PADANG — Gangguan akses pada laman resmi SPMB Kota Padang langsung memicu keluhan dari orang tua dan calon peserta didik. Sistem yang dibuka sejak pukul 00.01 WIB pada 22 Juni 2026 itu tidak dapat diakses secara normal dalam beberapa jam pertama, menyebabkan antrean digital dan kegagalan akses yang meluas.
Kepala Disdikbud Kota Padang, Yopi Krislova, menyebut perpanjangan waktu sebagai langkah korektif. “Kami ingin memastikan tidak ada calon peserta didik yang dirugikan akibat gangguan sistem di hari pertama,” ujarnya dalam keterangan resmi yang diterima redaksi.
Sistem pendaftaran daring SPMB tahun ini merupakan hasil kerja sama dengan Universitas Negeri Padang (UNP). Keterlibatan lembaga pendidikan tinggi itu justru menambah sorotan publik, mengingat ekspektasi terhadap kesiapan teknologi dan ketahanan server dalam menghadapi lonjakan akses.
Orang tua siswa menilai situasi ini bukan sekadar gangguan teknis biasa. Dalam sistem seleksi berbasis waktu dan kuota, keterlambatan akses beberapa jam saja dapat berpengaruh terhadap peluang masuk sekolah tujuan. “Ini menyangkut keadilan akses pendidikan,” kata seorang wali murid yang enggan disebutkan namanya.
Kebijakan perpanjangan masa pendaftaran hingga 25 Juni 2026 menuai pertanyaan dari berbagai pihak. Publik mempertanyakan apakah langkah ini cukup untuk menutup celah kegagalan sistem yang terjadi di awal, atau justru menjadi indikator bahwa kesiapan teknis belum matang sejak awal.
Dalam sistem digital yang melayani ribuan pengguna, stabilitas server dan uji beban (load testing) seharusnya menjadi prasyarat utama. Tanpa itu, gangguan serupa berpotensi kembali terjadi di tahap krusial berikutnya, seperti verifikasi berkas atau pengumuman hasil seleksi.
SPMB bukan sekadar proses administratif, melainkan gerbang awal pendidikan yang menyangkut masa depan ribuan siswa.
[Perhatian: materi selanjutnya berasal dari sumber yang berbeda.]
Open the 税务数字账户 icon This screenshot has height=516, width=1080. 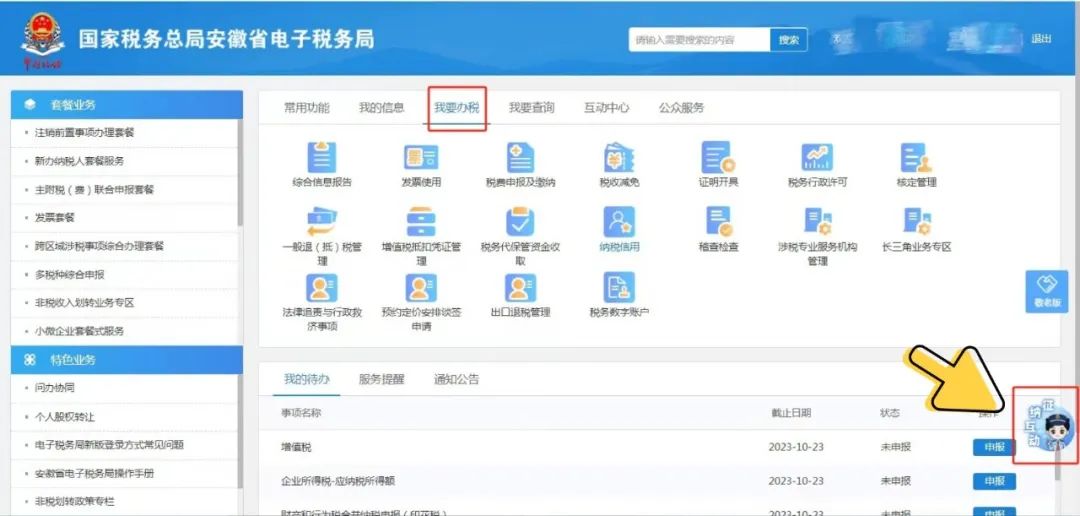(619, 289)
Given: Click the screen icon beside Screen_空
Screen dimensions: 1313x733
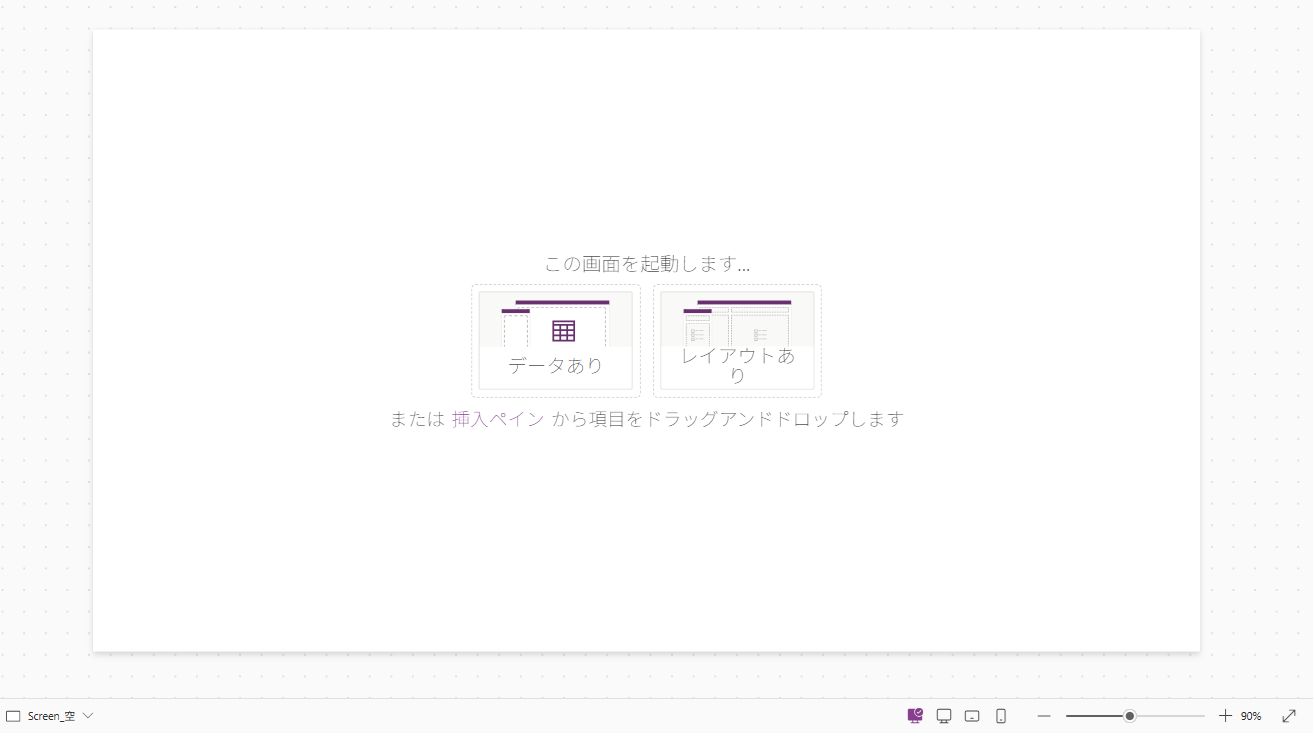Looking at the screenshot, I should point(11,716).
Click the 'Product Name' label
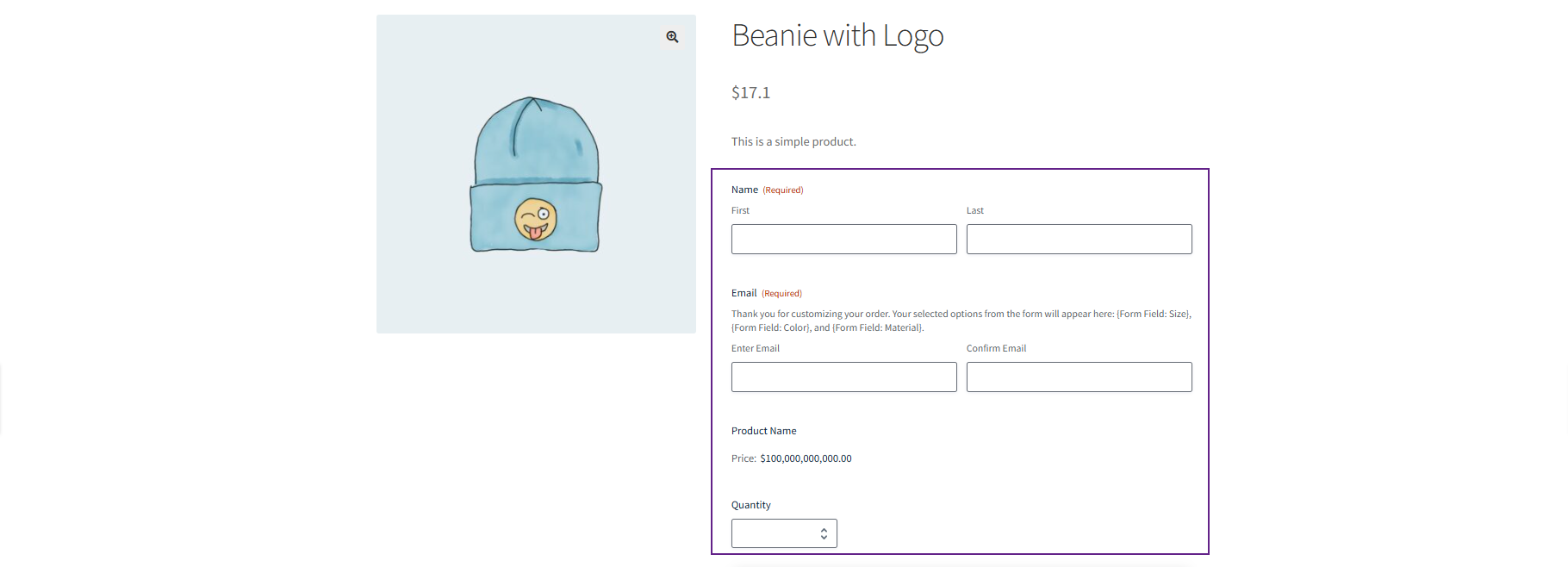The width and height of the screenshot is (1568, 567). point(763,432)
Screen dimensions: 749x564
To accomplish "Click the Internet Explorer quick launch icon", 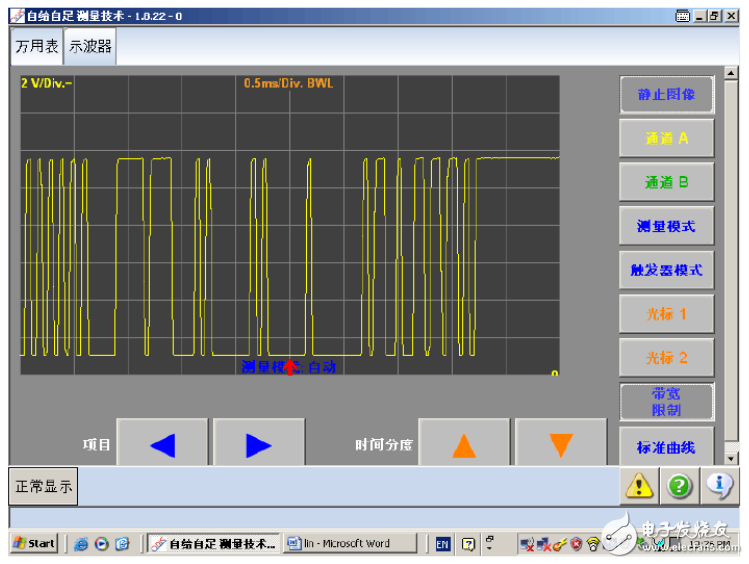I will (x=82, y=544).
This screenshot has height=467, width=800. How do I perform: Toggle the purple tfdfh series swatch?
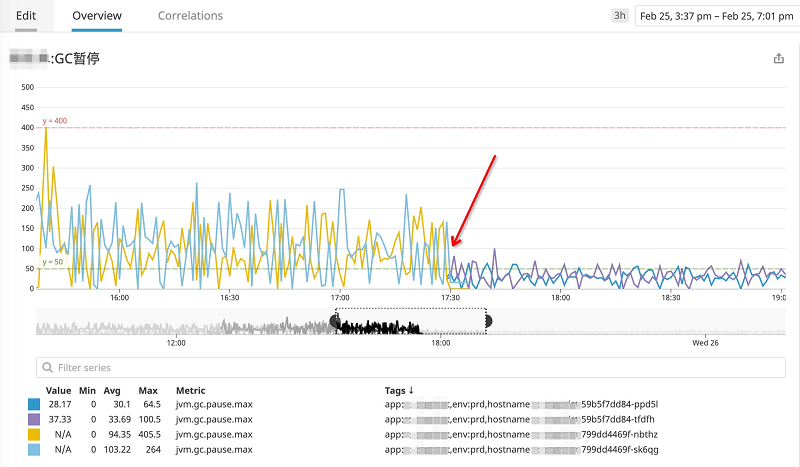point(35,420)
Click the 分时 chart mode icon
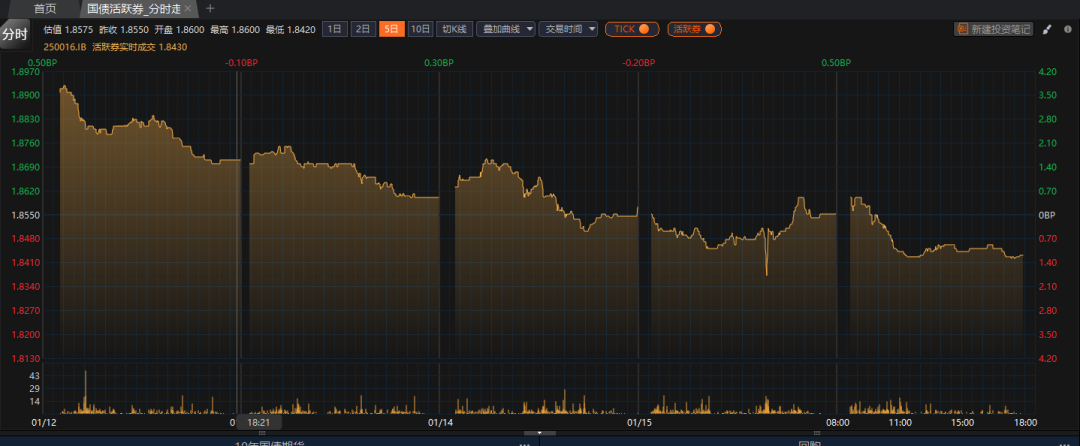This screenshot has width=1080, height=446. pyautogui.click(x=15, y=35)
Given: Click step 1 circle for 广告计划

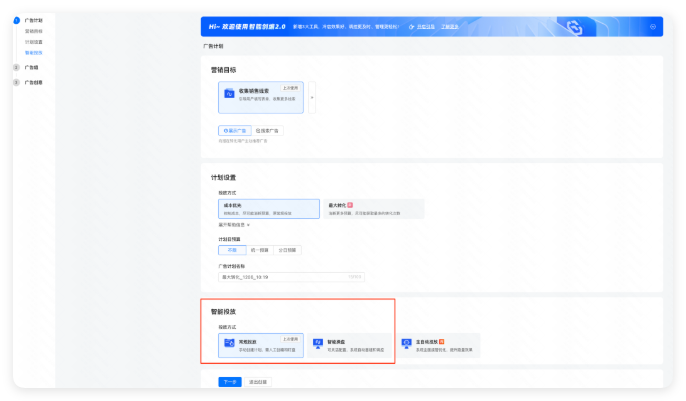Looking at the screenshot, I should [x=17, y=20].
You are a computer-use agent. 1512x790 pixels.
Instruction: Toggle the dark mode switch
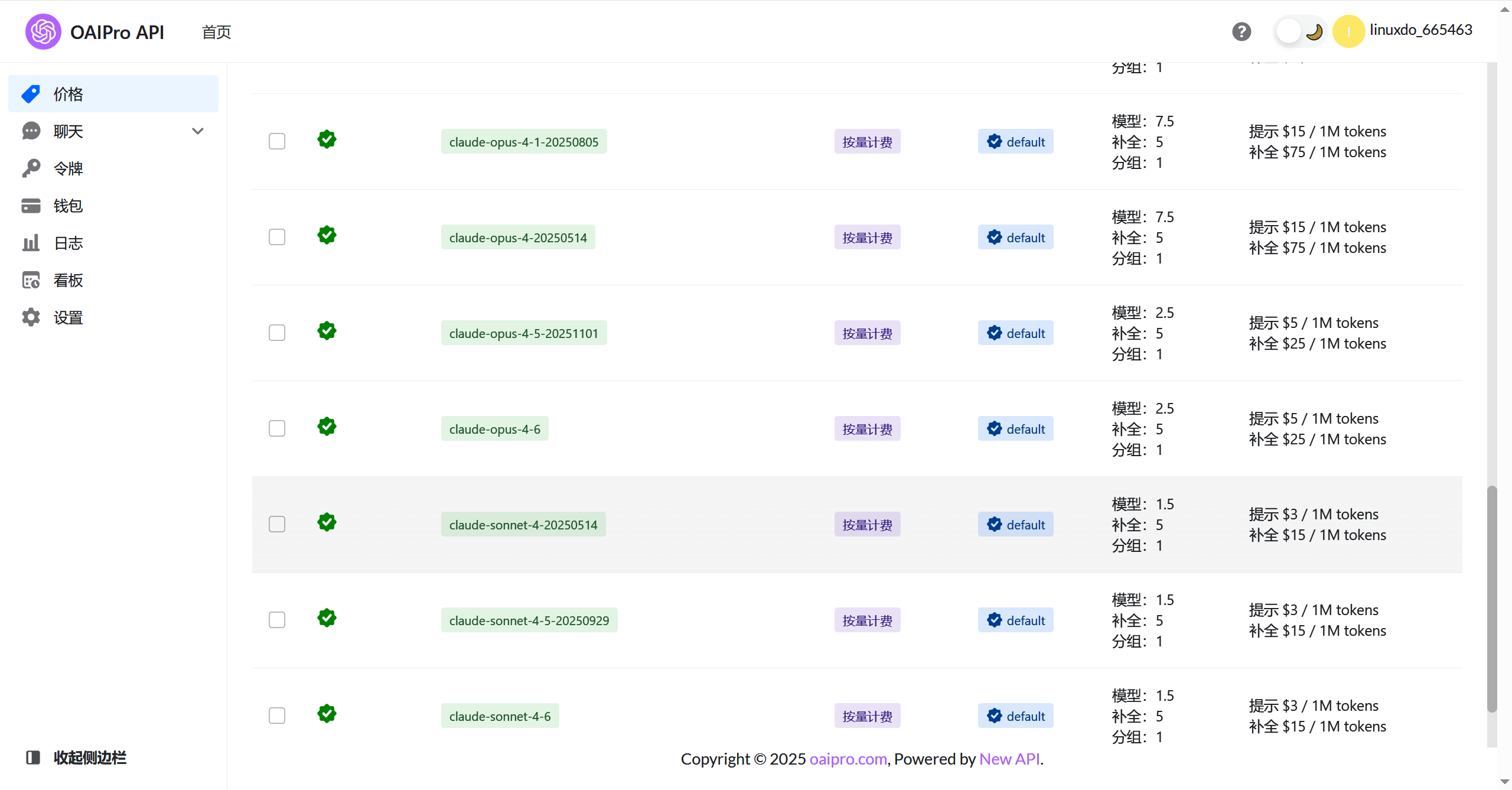(x=1300, y=31)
Setiap gangguan sistem tidak hanya berdampak teknis, tetapi juga psikologis dan sosial di tengah masyarakat Kota Padang.
Disdikbud Kota Padang kini dituntut tidak hanya menyelesaikan masalah teknis, tetapi juga menjaga kepercayaan publik melalui keterbukaan informasi. Publik menunggu penjelasan resmi mengenai penyebab gangguan, kapasitas sistem, hingga langkah pencegahan agar masalah serupa tidak terulang.
Kerja sama dengan UNP pada dasarnya merupakan langkah positif dalam pengembangan sistem digital layanan publik. Namun kolaborasi tersebut harus dibarengi dengan standar pengujian yang ketat, termasuk uji beban pengguna dalam jumlah besar secara simulatif, audit keamanan server, dan sistem cadangan (backup server) saat terjadi lonjakan akses.
Tanpa itu, sistem digital akan terus berada dalam posisi rentan setiap kali memasuki periode pendaftaran massal. Pendidikan tak boleh tersandera oleh sistem yang rapuh.
Gangguan di hari pertama dan perpanjangan masa pendaftaran mungkin dapat menyelesaikan masalah jangka pendek. Namun pekerjaan besar yang tersisa adalah membangun sistem yang benar-benar kuat, transparan, dan dapat dipercaya. Sebab dalam urusan pendidikan, yang dipertaruhkan bukan sekadar data pendaftaran, melainkan harapan masa depan ribuan anak yang menunggu kepastian.